6.- Change the path into the ignition file that will be fetch in the new node.

$ cat /var/lib/libvirt/images/openshift/ocp-dworker02.ign| tr '\r\n' ' '|jq
{
  "ignition": {
    "config": {
      "merge": [
        {
          "source": "https://api-int.docp4.lab.bcnconsulting.com:22623/config/workercustomtemporal"
        }
      ]
    },
    "security": {
      "tls": {
        "certificateAuthorities": [
          {
            "source": "data:text/plain;charset=utf-8;base64,...LS1CRUdJTiBDR.."
          }
        ]
      }
    },
    "version": "3.1.0"
  }
}

7.- Start the new node and check logs, that should be similar to:

[    6.990992] systemd[1]: Started dracut pre-mount hook.
[    7.261979] ignition[743]: GET https://api-int.docp4.lab.bcnconsulting.com:22623/config/worker03: attempt #3
[    7.265327] ignition[743]: GET error: Get "https://api-int.docp4.lab.bcnconsulting.com:22623/config/workercustomtemporal": dial tcp: lookup api-int.docp4.lab.bcnconsulting.com on [::1]:53: read udp [::1]:37018->[::1]:53: read: connection refused
[    8.063681] ignition[743]: GET https://api-int.docp4.lab.bcnconsulting.com:22623/config/worker03: attempt #4
[    8.066457] ignition[743]: GET error: Get "https://api-int.docp4.lab.bcnconsulting.com:22623/config/workercustomtemporal": dial tcp: lookup api-int.docp4.lab.bcnconsulting.com on [::1]:53: read udp [::1]:53736->[::1]:53: read: connection refused
[    9.665212] ignition[743]: GET https://api-int.docp4.lab.bcnconsulting.com:22623/config/worker03: attempt #5
[    9.668339] ignition[743]: GET error: Get "https://api-int.docp4.lab.bcnconsulting.com:22623/config/workercustomtemporal": dial tcp: lookup api-int.docp4.lab.bcnconsulting.com on [::1]:53: read udp [::1]:59600->[::1]:53: read: connection refused
[**    ] A start job is running for Ignition (fetch) (9s / no limit)[   12.866524] ignition[743]: GET https://api-int.docp4.lab.bcnconsulting.com:22623/config/workercustomtemporal: attempt #6
[   12.934271] ignition[743]: GET result: OK
[   12.972592] ignition[743]: Adding "root-ca" to list of CAs
[   12.974326] ignition[743]: Adding "root-ca" to list of CAs
[   12.985327] ignition[743]: fetched base config from "system"
[   12.988217] ignition[743]: fetched user config from "qemu"
[   12.989914] ignition[743]: fetch: fetch complete
[  OK  ] Started Ignition (fetch)[   12.992768] ignition[743]: fetched referenced user config from "/config/workercustomtemporal"
.
[   12.995119] ignition[743]: fetch: fetch passed
         Startin[   12.996686] systemd[1]: Started Ignition (fetch).
g Check for FIPS mode...
[   12.998451] ignition[743]: Ignition finished successfully
[   12.999964] systemd[1]: Starting Check for FIPS mode...
[   13.180125] rhcos-fips[797]: Found /etc/ignition-machine-config-encapsulated.json in Ignition config
[   13.212998] rhcos-fips[797]: FIPS mode not requested
[   13.222819] systemd[1]: Started Check for FIPS mode.
[  OK  ] Started Check for FIPS mode.


Thanks in advance,

Comment 14 Dusty Mabe 2021-05-12 20:40:54 UTC
(In reply to sperezto from comment #13)

> For new nodes deployments, this configuration will be under
> /etc/NetworkManager/system-connections/,

It is true that for new deployments (4.6+) will create files under
`/etc/NetworkManager/system-connections/` when propagating kernel
argument networking configuration forward...

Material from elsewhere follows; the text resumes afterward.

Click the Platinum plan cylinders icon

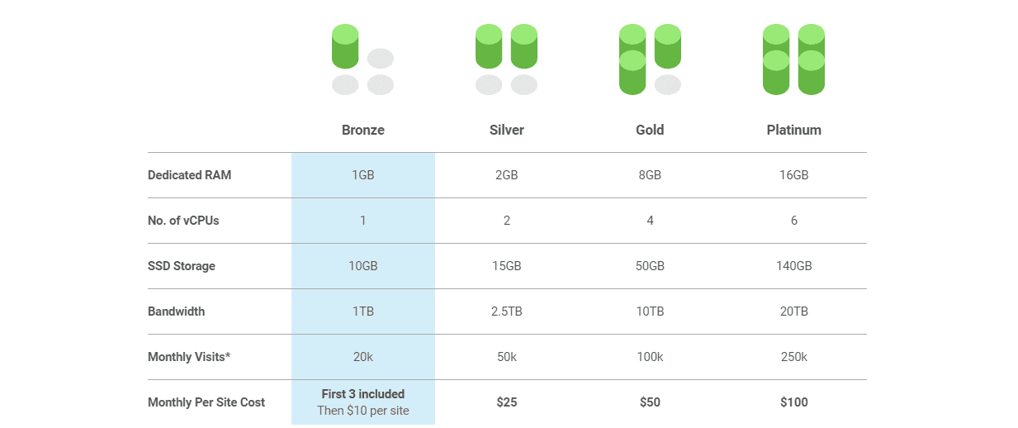pos(793,59)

> so the route-bond0 won't have any effect.

..but this isn't true. NetworkManager will still read and use
`/etc/sysconfig/network-scripts/route-bond0` if it exists. I just tested
this locally. Does this make option A a little more attractive now?

> 
> 
> After thinking about it, we might have another option here. We'd like to
> know your opinion. Basically, we'll create a new MachineConfigPool with data
> taken from the original MCP, taking away the route network configuration.
> This option allow us to deploy the new node and after the node is deployed,
> will be under the worker MachineConfigPool. Please check the procedure we've
> followed to test it.  

I've talked with a colleague of mine on this. Basically what you've
described seems to be working (quite nicely in fact), but there is
no guarantee it will work in the future. For example, pulling from
https://$APIURL:22623/config/workercustomtemporal may or may not
work in the future as it wasn't intended to be able to be pulled now
(according to my colleague). 

I did mention before that we think this situation is something we want
to make better in the future so hopefully the workaround you do end up
using is temporary. Either way we should probably steer you towards
something that is a little more future proof than what you proposed.
We think option A or B will probably give you that.

Comment 15 sperezto 2021-05-13 10:17:13 UTC
Hi Dusty,

Thanks for comments. We know that the workaround we've suggested is temporary, is a workaround, just to let them add nodes quickly without modify their current configuration/environments.

Regarding the options you mentioned, we totally agreed with you, option A would be the best option thinking forward, but there is a few things to consider according customer's needs.

- They need to add nodes quickly, by the end of this week, so option A implies that around 90 nodes must be rebooted to getting working.
- As to route file, I might be doing something wrong with the route file because I've tried again and it doesn't work. This could be fixed adding a systemd unit with nmcli or ip route add as it's described in kcs[1].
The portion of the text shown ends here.